→ **Provided material**

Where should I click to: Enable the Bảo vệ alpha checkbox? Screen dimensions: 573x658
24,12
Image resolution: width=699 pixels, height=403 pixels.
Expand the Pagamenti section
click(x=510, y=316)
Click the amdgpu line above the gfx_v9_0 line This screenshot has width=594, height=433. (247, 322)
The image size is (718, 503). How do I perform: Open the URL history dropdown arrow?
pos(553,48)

→ **Exercise goal**
Return only the number of lines above in which the string "width" occurs.

→ **Solution for this problem**
2